Strengthening environmental diplomacy by establishing regional institutions for combating dust, water pollution, and regional and international convergence in countering environmental hazards are the main tasks of the DOE.
President Ebrahim Raisi has ordered the DOE and other relevant agencies to eliminate the dust problem through diplomacy and international forums and in cooperation with neighboring countries.
Accordingly, the DOE organized a meeting of ministers and senior officials of neighboring countries and representatives of related international organizations to discuss the issue.
This meeting will soon be held with the cooperation of the related organization, in an effort to achieve an international document on various environmental problems in the region and their destructive effects on neighboring countries.
SDSs affecting Iran
Dust events originate predominantly in arid or semi-arid environments, which account for some 33 percent of the total world land area. In fact, the northern hemisphere generates some 90 percent of global airborne mineral dust, where it is also deposited.
Most “dust storm” occurrences are in the region beginning on the west coast of North Africa and extending through West Asia into Central Asia.
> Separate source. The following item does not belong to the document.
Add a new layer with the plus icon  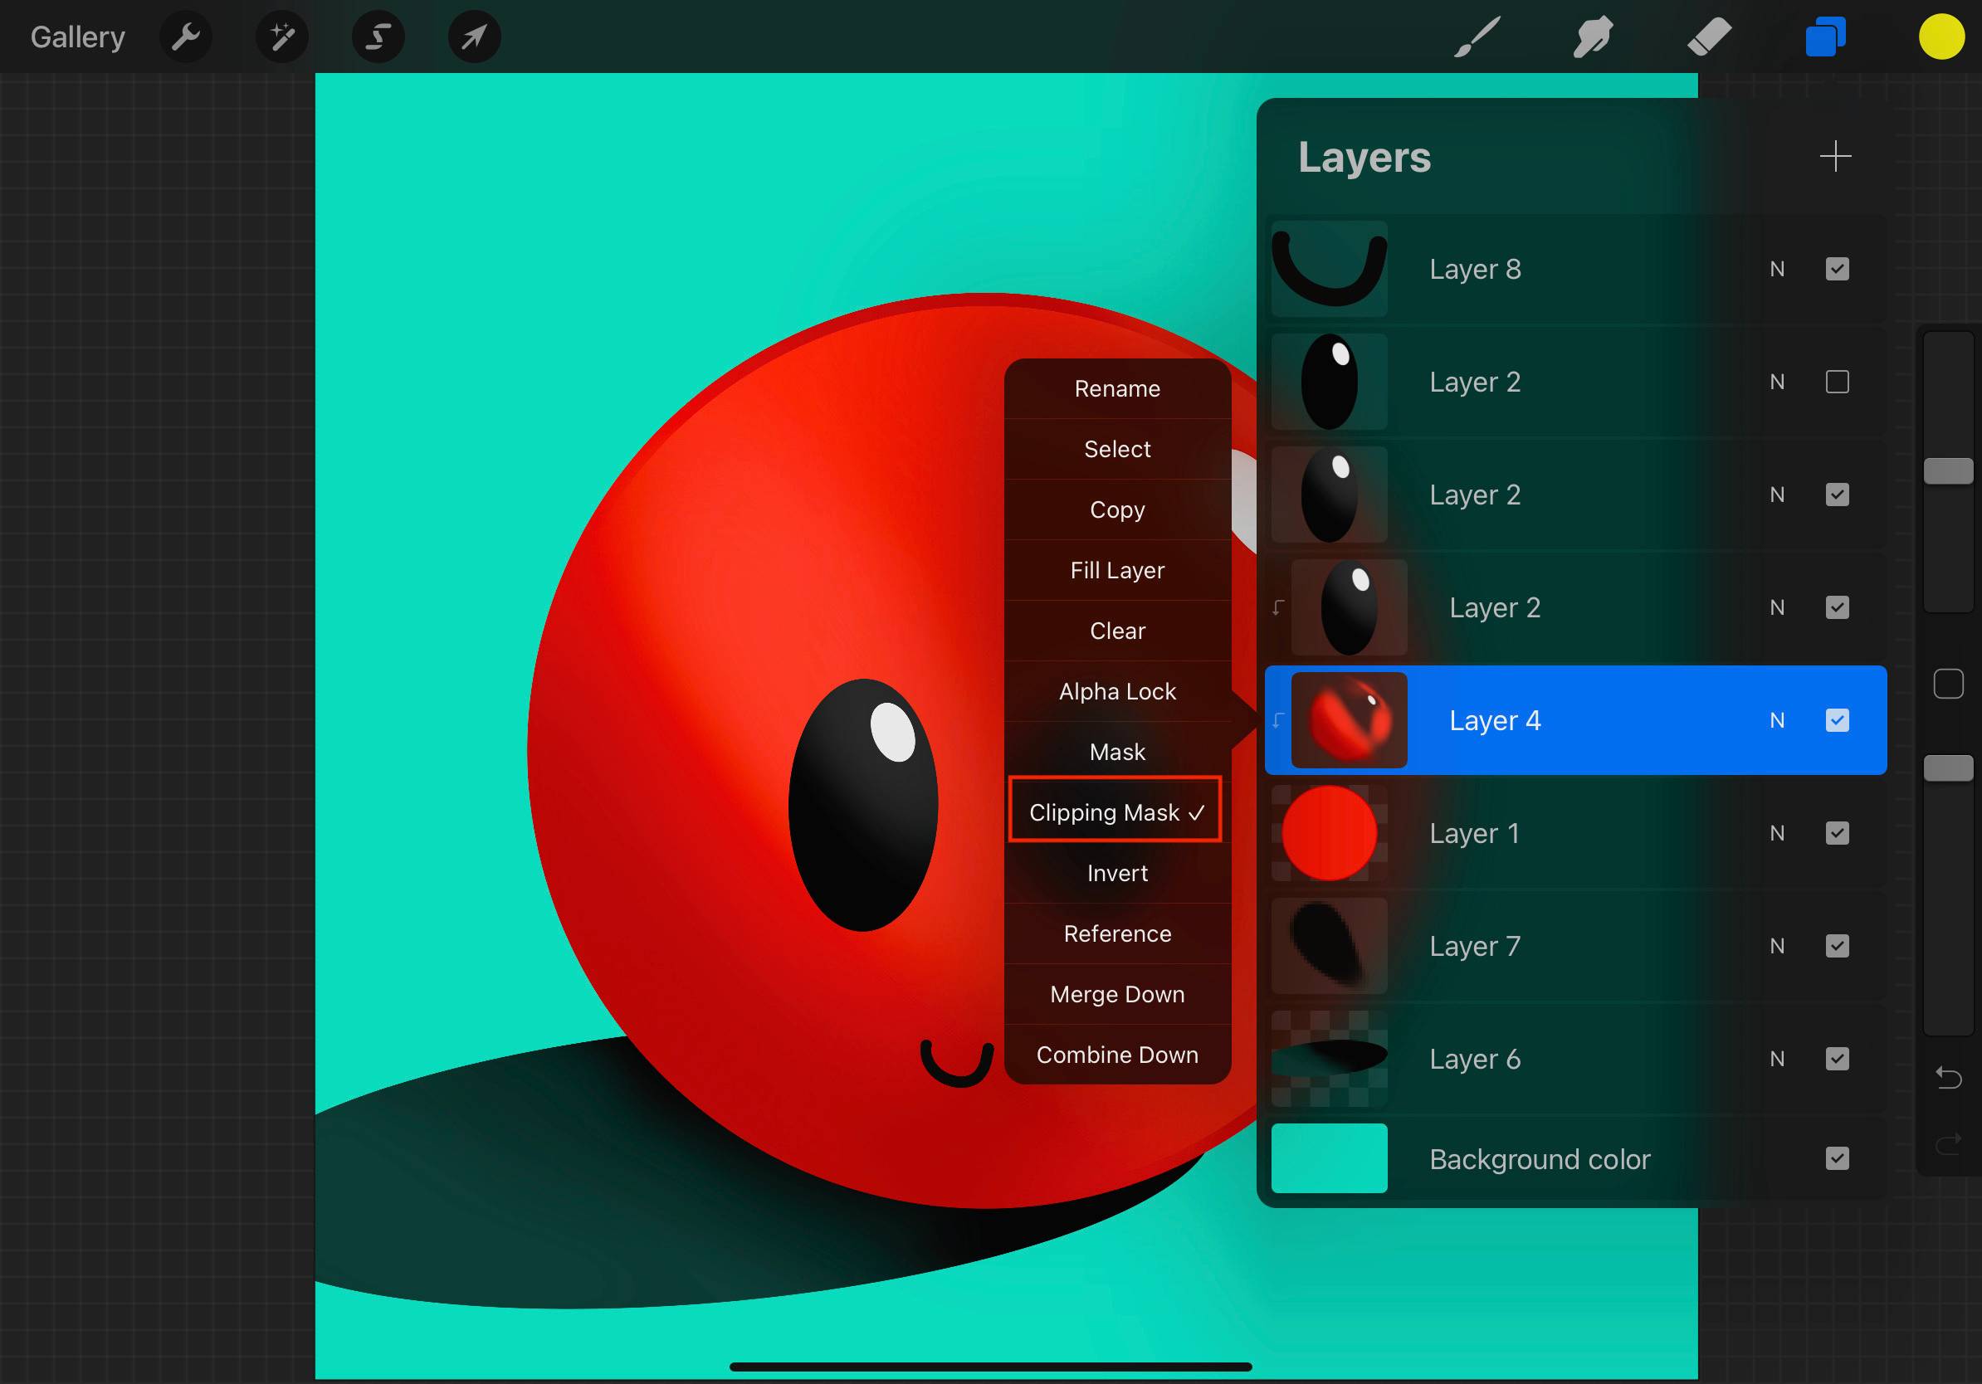coord(1834,156)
North Africa is the main dust source area, alone responsible for generating more than 50 percent of the total desert dust in the atmosphere and almost five times as much as the second main source, the Arabian Peninsula.
In Iran, internal dust sources estimated at 34.6 million hectares, generate an average amount of 4.22 million tons of dust per year, of which 122.7 kilograms are raised per hectare annually.
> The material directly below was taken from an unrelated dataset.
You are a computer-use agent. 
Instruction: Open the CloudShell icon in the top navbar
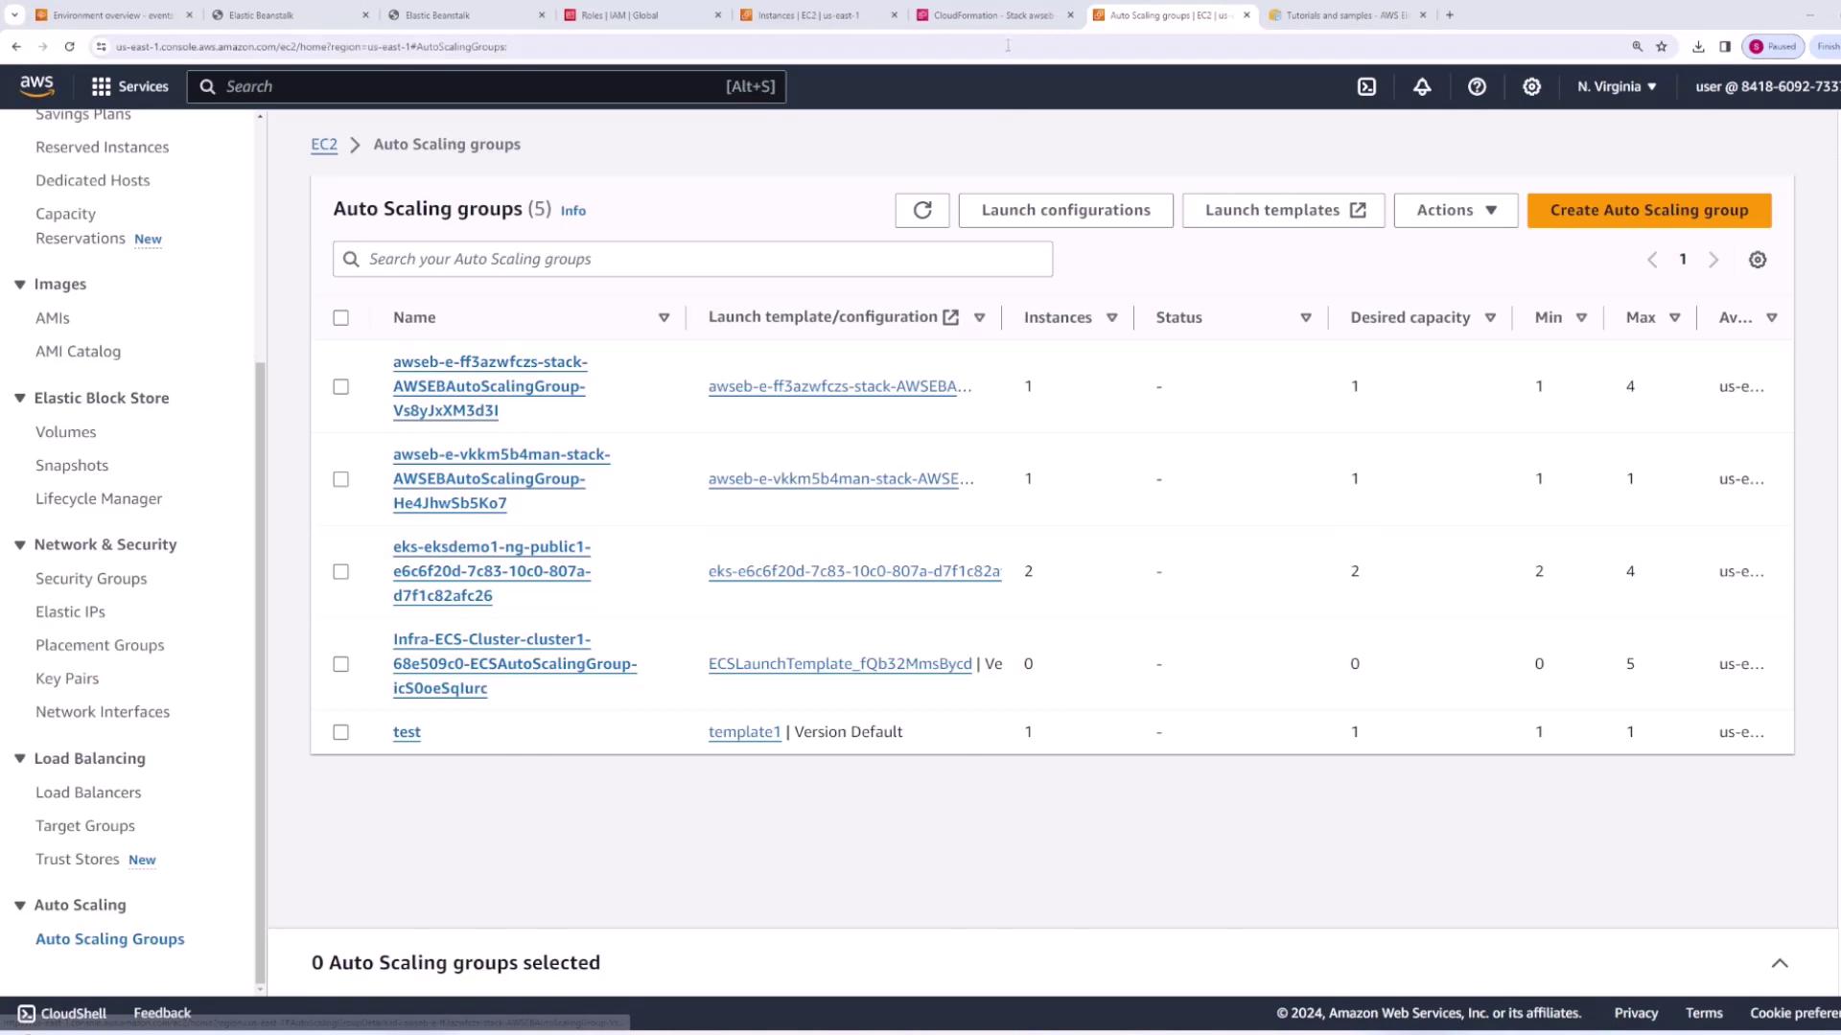point(1366,86)
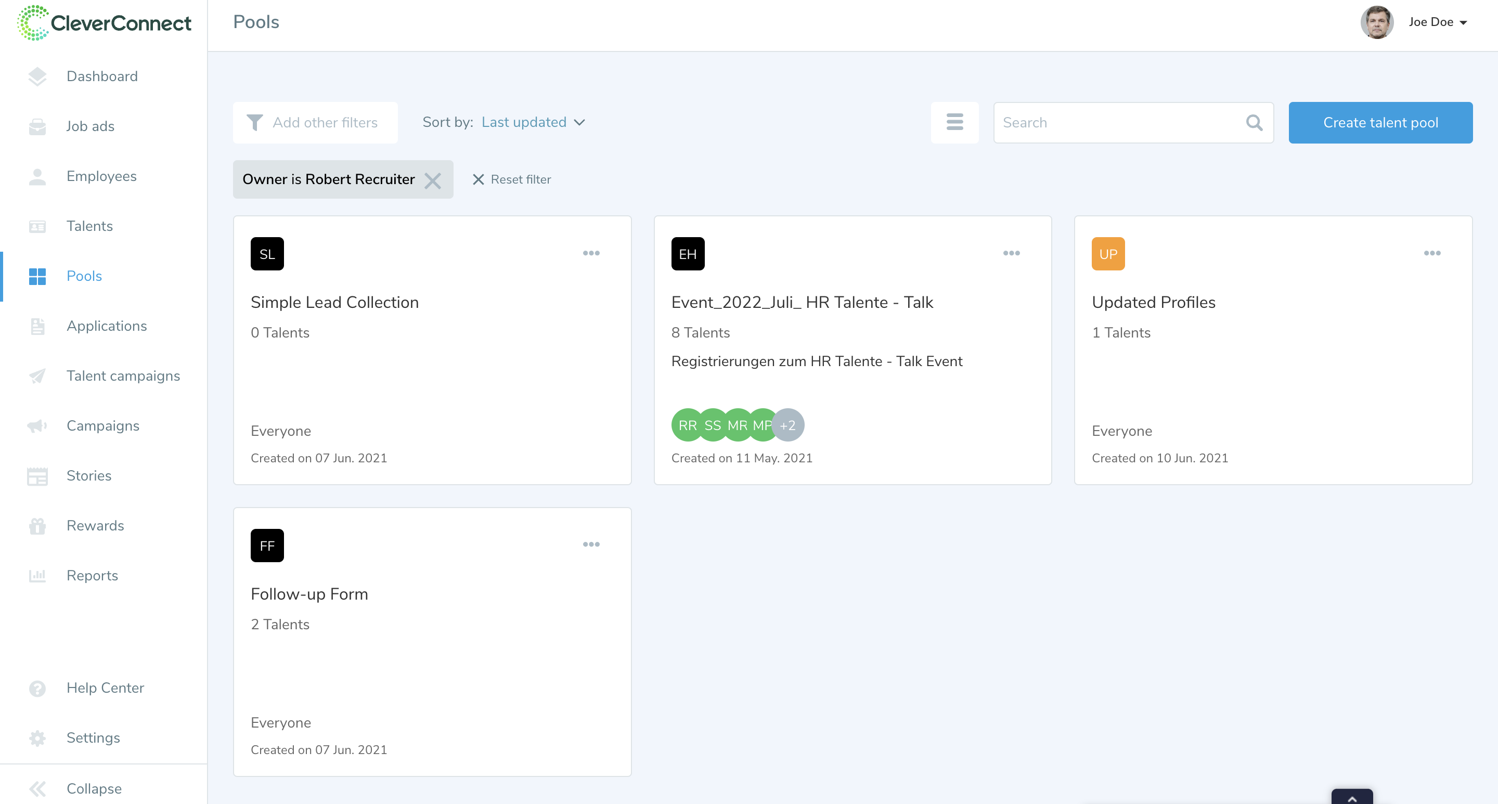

Of this area, about 1.4 million hectares are from arid wetlands and about 2.5 to 3 million hectares are in habitats managed by the Department of Environment.
A study conducted in 6 provinces of Khuzestan, Ilam, Kermanshah, Sistan-Baluchestan, South Khorasan, and Hormozgan showed that this phenomenon has incurred a loss of about 590 trillion rials (nearly $2.1 billion) in a 3-year period.
€370 million to combat SDSs
In the past four years, about €370 million has been spent by the National Development Fund to combat SDSs, which had good results, but it seems that the annual credit is declining as conditions improve, Ali Mohammad Tahmasebi, head of the national working group for SDSs mitigation, said in March.
During the [Iranian calendar] year 1399 (March 2019-March 2020), €100 million was earmarked in this regard, but the next year's budget bill has proposed €20 million for SDS mitigation, which experts believe will even destroy those measures, he explained.
“However, various measures have been taken to fight the phenomenon, including, planting seedlings on about 26,000 hectares of dust centers in the past three years, as well as managing grazing in 2 million hectares of the protected areas and natural resources.”
Conservation agriculture (sustainable agriculture) was conducted on 160,000 hectares of farming lands, in addition to 100,000 hectares of dredging, he concluded.